## GOAL OF THE EXERCISE
Beneath this task are records; count how many lines include the string "computer" and answer with that number alone.

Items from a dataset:
*** Begin section ***

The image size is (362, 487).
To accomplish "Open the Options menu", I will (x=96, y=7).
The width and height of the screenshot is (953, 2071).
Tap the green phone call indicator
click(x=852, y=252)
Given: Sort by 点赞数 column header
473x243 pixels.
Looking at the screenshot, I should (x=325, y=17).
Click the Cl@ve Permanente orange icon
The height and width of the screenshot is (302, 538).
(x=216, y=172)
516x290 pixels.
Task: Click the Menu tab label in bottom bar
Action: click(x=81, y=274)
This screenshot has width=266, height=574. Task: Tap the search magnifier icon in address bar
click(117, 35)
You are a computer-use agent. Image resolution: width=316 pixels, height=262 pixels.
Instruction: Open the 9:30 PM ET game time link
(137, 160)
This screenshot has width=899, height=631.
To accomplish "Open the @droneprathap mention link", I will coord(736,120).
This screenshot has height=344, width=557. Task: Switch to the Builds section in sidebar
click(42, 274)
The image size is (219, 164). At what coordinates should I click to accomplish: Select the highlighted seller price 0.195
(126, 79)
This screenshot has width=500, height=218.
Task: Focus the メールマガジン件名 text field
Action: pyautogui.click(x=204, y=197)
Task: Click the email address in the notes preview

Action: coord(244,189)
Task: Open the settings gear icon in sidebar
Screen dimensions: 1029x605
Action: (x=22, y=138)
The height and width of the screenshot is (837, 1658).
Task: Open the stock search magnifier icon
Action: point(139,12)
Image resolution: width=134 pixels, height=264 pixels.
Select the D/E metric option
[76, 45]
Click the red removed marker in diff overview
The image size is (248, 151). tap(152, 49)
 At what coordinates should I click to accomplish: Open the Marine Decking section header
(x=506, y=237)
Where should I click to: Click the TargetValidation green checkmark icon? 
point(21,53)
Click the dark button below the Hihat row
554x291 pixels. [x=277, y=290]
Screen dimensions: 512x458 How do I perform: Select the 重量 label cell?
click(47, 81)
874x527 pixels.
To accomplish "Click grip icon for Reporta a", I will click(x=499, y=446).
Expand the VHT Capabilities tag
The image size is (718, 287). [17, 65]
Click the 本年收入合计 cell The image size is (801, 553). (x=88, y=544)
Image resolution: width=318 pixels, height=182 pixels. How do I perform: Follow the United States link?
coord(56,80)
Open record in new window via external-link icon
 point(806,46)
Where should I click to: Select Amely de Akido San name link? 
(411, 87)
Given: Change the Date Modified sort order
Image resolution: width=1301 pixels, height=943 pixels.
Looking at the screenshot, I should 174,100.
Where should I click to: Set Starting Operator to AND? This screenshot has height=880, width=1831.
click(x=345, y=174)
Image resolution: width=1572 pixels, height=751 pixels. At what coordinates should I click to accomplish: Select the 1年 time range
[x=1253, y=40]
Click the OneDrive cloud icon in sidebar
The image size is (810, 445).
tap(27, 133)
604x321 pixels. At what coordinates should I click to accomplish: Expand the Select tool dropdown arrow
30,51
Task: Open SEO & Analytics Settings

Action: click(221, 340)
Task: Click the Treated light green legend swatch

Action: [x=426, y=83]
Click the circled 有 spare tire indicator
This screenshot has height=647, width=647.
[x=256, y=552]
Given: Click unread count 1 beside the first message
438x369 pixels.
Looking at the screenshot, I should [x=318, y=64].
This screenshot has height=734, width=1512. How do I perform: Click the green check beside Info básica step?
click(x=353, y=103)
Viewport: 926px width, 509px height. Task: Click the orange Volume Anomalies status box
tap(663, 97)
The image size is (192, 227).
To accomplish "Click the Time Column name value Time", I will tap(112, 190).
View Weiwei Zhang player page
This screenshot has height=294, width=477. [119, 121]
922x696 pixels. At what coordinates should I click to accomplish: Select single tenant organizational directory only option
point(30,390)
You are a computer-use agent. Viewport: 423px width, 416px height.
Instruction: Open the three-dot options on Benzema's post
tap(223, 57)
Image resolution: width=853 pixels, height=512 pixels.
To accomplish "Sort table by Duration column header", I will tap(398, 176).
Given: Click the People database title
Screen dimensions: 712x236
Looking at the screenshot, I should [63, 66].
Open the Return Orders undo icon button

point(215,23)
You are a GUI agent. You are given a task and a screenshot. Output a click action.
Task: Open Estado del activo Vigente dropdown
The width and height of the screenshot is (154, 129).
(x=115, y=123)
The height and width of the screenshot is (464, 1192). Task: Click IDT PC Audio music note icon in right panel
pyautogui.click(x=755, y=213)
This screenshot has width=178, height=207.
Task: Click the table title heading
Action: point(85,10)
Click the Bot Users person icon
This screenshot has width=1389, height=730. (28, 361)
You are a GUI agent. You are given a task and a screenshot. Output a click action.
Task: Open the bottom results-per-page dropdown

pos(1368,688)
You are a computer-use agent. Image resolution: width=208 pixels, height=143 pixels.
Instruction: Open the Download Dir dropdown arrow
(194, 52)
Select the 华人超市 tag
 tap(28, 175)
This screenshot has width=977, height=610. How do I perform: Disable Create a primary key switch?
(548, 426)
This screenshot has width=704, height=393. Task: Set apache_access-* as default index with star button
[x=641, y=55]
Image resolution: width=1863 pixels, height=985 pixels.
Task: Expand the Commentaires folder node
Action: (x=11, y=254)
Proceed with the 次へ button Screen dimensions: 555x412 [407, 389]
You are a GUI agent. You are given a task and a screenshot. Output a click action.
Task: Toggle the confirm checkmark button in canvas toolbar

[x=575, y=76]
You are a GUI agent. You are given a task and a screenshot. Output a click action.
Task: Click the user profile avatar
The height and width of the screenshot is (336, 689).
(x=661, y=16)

*** End section ***

## RESULT FOR THIS EXERCISE
3